The U.S. Department of Interior's decision to list the polar bear as a threatened species rests upon several models, which have projected a downward trend in polar bear populations over the coming years. These models are based upon historical figures of polar bear populations and changes in arctic ice levels.
In a recent National Review article, Roy Spencer, principal research scientist at the University of Alabama in Huntsville, criticizes the nine U.S. Geological Surveys, upon which the Interior Department relied in the listing decision. Spencer indicates that "those unpublished USGS studies did not follow accepted principles of scientific forecasting." Spencer suggests that a more credible forecast for the polar bear population is "Polar Bear Population Forecasts: A Public Policy Forecasting Audit," authored by Scott Armstrong, Kesten Green, and Willie Soon. Evidently this is the only peer-reviewed paper addressing the forecasting of polar bear population at this time.

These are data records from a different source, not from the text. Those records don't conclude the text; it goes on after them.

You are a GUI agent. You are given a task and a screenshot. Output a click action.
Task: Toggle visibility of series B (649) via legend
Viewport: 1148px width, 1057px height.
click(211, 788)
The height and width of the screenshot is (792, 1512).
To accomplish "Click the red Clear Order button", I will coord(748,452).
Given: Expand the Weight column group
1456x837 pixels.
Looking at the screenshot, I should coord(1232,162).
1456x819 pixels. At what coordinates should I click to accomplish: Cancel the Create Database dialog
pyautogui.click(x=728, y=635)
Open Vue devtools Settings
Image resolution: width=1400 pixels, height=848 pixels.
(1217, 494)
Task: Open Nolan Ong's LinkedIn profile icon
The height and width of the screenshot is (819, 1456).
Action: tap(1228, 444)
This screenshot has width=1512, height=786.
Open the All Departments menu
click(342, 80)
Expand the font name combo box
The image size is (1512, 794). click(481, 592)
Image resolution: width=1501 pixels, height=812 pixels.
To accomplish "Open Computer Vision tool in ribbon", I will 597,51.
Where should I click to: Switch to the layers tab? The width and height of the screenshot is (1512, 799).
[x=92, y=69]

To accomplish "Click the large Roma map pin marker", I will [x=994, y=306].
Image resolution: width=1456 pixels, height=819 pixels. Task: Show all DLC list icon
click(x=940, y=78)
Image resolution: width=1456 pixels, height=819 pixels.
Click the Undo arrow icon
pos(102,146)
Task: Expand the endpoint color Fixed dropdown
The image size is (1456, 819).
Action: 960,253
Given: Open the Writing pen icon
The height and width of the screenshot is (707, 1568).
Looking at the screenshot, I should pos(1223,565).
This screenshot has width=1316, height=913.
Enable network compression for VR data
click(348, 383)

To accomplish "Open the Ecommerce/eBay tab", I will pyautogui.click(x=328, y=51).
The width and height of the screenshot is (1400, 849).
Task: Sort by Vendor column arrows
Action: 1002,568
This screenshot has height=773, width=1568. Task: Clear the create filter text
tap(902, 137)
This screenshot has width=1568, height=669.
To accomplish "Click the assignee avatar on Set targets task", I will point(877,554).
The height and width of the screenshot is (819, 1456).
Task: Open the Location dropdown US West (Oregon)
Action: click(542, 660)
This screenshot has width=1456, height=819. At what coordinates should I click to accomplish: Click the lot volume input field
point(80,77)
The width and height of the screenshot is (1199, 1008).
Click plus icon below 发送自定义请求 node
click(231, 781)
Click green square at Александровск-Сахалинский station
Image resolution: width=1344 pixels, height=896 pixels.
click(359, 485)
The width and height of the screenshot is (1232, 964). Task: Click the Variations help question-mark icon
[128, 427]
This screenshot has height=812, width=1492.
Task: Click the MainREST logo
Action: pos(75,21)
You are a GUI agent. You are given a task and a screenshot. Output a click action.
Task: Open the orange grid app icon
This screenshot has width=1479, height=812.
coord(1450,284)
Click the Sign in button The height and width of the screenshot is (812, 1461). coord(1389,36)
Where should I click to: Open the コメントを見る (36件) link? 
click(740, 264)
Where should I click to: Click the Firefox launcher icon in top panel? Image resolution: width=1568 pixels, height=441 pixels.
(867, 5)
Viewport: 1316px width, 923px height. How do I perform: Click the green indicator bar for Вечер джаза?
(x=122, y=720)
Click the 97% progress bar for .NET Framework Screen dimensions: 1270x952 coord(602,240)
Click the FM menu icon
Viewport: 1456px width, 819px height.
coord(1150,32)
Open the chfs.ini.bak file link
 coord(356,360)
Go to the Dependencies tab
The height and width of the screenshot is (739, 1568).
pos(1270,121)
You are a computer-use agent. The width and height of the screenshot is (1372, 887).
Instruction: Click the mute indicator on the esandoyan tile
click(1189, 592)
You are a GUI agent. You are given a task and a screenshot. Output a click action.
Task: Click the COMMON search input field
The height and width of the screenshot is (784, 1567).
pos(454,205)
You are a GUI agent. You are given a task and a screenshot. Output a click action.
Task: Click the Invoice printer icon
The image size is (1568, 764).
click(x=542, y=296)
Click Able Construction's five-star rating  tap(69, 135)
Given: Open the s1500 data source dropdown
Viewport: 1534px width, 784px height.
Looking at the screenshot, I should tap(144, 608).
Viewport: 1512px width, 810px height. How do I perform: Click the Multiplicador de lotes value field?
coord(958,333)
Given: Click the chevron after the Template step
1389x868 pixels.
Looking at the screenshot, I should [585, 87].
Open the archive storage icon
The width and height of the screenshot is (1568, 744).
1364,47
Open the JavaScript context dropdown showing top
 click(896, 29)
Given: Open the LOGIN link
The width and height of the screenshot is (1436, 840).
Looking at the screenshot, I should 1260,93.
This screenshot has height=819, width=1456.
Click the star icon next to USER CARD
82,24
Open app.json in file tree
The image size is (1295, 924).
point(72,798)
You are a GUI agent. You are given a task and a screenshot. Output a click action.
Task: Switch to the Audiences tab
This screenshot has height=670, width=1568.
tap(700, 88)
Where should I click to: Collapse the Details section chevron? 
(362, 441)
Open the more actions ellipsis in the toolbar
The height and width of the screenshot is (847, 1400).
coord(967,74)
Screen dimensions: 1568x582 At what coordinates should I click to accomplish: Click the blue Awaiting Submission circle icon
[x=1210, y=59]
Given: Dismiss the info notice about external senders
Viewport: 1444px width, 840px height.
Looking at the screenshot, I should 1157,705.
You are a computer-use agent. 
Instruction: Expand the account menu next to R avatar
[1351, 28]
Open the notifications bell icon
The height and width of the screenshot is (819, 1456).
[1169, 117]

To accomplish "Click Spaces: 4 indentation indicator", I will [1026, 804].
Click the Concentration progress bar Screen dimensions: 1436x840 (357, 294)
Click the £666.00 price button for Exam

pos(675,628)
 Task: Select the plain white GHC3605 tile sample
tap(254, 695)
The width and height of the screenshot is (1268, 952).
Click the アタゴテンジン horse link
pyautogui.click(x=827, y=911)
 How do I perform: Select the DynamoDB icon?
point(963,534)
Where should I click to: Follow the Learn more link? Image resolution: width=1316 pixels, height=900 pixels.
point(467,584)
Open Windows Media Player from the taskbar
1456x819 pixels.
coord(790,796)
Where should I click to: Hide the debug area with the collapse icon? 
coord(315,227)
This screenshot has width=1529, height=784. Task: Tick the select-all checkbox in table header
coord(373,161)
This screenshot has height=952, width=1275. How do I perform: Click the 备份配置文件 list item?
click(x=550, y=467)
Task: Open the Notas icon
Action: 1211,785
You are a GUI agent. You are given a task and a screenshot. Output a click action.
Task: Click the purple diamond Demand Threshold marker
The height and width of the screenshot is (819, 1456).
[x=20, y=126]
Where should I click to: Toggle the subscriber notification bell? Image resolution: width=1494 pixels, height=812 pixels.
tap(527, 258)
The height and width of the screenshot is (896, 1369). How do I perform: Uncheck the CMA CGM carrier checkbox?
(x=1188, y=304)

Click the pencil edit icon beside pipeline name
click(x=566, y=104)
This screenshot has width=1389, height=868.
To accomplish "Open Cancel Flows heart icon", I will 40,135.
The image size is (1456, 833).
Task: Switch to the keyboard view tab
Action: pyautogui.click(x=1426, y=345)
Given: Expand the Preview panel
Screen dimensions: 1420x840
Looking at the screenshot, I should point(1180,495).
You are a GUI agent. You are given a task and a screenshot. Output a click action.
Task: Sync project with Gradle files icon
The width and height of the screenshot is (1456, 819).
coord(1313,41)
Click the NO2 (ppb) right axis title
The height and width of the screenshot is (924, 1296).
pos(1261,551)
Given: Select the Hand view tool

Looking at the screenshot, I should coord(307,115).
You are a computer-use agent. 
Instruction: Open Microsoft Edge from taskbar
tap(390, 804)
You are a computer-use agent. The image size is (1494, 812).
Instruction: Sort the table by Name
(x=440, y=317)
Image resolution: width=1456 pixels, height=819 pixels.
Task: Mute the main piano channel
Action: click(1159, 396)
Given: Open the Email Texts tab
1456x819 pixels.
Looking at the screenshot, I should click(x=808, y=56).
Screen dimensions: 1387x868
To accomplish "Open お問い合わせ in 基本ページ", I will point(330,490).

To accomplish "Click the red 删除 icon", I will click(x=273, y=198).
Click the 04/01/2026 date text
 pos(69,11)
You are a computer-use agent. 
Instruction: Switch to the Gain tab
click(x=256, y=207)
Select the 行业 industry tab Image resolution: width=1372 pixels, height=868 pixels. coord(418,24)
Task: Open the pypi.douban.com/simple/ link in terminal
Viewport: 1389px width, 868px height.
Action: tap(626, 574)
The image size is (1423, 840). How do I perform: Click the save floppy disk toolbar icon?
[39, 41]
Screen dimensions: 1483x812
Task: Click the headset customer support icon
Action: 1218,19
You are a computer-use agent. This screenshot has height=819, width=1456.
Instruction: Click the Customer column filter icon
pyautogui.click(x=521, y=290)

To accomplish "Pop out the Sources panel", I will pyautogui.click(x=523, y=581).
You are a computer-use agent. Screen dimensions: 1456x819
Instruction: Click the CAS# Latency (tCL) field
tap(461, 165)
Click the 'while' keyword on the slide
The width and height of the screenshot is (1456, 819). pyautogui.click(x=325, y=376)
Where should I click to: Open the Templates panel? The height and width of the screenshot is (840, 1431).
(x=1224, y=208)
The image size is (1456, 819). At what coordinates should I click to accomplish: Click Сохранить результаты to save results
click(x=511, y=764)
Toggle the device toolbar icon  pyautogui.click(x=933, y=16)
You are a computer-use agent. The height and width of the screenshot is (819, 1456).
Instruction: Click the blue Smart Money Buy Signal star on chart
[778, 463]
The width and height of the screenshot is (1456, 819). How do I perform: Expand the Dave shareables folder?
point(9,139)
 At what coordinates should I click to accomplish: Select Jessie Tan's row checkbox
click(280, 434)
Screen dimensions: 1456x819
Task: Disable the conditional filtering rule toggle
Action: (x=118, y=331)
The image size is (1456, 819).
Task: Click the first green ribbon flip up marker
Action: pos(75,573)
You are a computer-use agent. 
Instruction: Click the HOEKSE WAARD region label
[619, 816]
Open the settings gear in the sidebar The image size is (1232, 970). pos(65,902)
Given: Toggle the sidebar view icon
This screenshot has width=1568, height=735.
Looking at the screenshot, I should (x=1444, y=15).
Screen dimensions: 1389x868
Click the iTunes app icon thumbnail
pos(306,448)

Spencer also questions why the Department of Interior is willing to rely upon studies that are not peer-reviewed and points out that the U.N.’s Intergovernmental Panel on Climate Change (IPCC) explicitly requires that studies on global warming be "peer reviewed and published" to ensure legitimacy.
He argues that polar bear populations remain healthy and points out that the polar bear population has risen dramatically since 1950. In fact, Spencer states that "the total polar bear population is believed to be at or near a record high — 20,000 to 25,000." Only two of 13 polar bear subpopulations have shown signs of decline in recent years, while "the remaining eleven subpopulations have been stable or growing."